If you have a science background or an interest in working for companies that are creating cutting-edge medicines to prevent and treat diseases, this industry is definitely worth a look! Biotechnology has a very bright future in the fight against cancer, thanks in part to newer innovations such as cell/gene therapy. You don't have to be a biologist or a scientist to work in Biotech either. Biotech companies need salespeople, engineers, quality assurance, etc.

Significant geographical regions within the US:

  • San Francisco Bay Area
  • Boston
  • New York/New Jersey
  • Maryland/Washington DC
  • Los Angeles
  • San Diego

3. Energy

What and Why:

Energy is already in short supply, and it's only going to get worse (or better, if you're one of the people working in this industry). With developing nations like China, India, and Brazil catching up to the US and Europe in terms of technology and energy consumption, the world's energy demand is going to skyrocket. Oil will continue to play a huge role in the world's energy supply, and other sources such as nuclear power and alternative or "green" energy will also be utilized more.

If you don't want to work in oil, coal, or one of the traditional areas, consider a career in "green" or renewable energy. You could look into solar energy, wind energy, or bio-fuels. It's almost a guarantee that we're going to have to use a variety of energies to meet the world's demand in the future, so most of these niches are a relatively good bet when choosing a career path.

Significant geographical regions within the US:

  • Houston, Texas
  • Denver, Colorado
  • North Dakota
  • Cheyenne, Wyoming
  • San Francisco Bay Area and Southern California (for "green" energy).

Are These the Only Good Industries for the Future?

The 3 industries above are what we consider to be the best industries to work in the future, but that doesn't mean they're the only good options!

Don't get discouraged if you want to do something that's not on the list. 

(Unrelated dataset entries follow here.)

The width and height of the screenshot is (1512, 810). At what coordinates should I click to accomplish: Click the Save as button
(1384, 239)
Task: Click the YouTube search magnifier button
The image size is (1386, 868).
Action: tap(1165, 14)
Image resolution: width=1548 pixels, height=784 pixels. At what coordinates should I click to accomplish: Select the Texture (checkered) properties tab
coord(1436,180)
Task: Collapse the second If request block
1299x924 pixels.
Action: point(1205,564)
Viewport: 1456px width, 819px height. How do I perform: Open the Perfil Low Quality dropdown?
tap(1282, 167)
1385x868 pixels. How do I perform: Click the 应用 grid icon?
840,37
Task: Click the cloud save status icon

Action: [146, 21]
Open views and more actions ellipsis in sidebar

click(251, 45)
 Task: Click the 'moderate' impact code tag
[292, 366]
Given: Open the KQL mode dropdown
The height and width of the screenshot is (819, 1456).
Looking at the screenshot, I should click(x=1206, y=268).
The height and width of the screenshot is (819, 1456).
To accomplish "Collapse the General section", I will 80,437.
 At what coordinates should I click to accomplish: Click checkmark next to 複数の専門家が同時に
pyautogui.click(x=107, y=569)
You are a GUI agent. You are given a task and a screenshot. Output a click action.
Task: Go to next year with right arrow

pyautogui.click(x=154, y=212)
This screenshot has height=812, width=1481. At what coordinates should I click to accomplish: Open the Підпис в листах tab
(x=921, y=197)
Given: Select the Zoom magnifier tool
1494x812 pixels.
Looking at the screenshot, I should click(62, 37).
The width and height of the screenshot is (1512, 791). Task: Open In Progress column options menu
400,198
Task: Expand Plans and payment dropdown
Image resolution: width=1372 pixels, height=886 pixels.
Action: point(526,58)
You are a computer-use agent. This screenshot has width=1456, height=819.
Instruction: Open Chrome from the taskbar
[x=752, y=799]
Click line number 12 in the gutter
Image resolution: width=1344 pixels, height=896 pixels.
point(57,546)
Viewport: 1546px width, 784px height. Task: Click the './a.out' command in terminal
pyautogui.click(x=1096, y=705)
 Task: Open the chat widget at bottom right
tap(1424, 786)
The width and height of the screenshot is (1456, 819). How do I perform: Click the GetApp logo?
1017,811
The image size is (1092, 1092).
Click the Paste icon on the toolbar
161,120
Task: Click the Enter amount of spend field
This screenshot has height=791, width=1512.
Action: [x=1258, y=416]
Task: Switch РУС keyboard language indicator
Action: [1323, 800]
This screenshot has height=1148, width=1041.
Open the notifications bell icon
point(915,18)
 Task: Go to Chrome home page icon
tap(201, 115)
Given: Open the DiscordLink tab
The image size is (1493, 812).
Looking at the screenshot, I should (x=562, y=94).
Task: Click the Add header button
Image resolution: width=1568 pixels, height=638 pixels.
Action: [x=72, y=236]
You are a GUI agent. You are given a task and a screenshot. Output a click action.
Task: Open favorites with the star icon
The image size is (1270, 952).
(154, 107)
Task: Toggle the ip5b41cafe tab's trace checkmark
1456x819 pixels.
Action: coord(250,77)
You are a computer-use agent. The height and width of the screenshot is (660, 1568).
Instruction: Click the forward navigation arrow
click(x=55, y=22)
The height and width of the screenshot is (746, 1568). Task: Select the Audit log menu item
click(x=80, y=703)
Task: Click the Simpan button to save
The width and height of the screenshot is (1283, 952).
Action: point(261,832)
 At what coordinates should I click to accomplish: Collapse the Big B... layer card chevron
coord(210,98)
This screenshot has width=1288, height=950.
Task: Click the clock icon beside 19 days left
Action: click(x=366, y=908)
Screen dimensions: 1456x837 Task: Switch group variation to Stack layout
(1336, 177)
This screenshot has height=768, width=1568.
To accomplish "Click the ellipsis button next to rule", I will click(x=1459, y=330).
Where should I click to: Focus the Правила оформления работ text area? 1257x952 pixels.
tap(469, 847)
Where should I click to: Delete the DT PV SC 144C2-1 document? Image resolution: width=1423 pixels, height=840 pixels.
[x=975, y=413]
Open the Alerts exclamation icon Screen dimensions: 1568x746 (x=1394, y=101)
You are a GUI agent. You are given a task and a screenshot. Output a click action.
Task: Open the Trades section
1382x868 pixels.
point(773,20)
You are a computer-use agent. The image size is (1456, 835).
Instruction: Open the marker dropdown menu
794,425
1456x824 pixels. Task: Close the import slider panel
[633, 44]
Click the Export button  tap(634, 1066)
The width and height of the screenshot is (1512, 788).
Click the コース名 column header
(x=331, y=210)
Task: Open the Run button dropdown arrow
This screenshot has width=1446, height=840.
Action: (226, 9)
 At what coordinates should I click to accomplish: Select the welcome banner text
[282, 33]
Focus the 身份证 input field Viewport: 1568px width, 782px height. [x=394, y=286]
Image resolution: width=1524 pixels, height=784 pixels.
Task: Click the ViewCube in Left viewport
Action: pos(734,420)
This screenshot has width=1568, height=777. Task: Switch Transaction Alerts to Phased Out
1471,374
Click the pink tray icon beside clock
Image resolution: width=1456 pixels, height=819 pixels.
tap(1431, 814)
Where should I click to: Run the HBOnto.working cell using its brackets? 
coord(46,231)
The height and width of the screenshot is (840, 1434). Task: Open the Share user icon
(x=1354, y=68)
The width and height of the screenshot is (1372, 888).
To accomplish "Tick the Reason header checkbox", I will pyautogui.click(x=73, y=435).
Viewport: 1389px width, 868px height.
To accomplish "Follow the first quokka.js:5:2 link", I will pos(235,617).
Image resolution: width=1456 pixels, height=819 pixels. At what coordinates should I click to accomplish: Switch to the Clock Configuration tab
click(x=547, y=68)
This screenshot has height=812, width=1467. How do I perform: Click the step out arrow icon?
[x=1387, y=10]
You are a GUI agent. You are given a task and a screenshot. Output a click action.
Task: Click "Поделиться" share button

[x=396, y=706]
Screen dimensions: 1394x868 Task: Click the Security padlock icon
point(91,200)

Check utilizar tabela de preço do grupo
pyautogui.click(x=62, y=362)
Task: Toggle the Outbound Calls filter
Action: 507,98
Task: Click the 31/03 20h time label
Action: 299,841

There are many other good jobs and careers outside of the top industries mentioned above.

Digital marketing is one example of a fast-growing field that didn't make our list. 

Also, the 3 industries above are VERY broad, so you may be able to find an exciting job in one of those 3 top industries even if you didn't think it would suit you.

For example, there's so much within the field of Technology. There are graphic designers and artists, programmers, data scientists. There are sound engineers. There are video game designers. And much more.

So use this list of best industries to work in the future as a guideline to begin your career planning, but it's also okay if you have another career you'd like to get into! And the truth is - nobody knows what the future will look like with 100% certainty.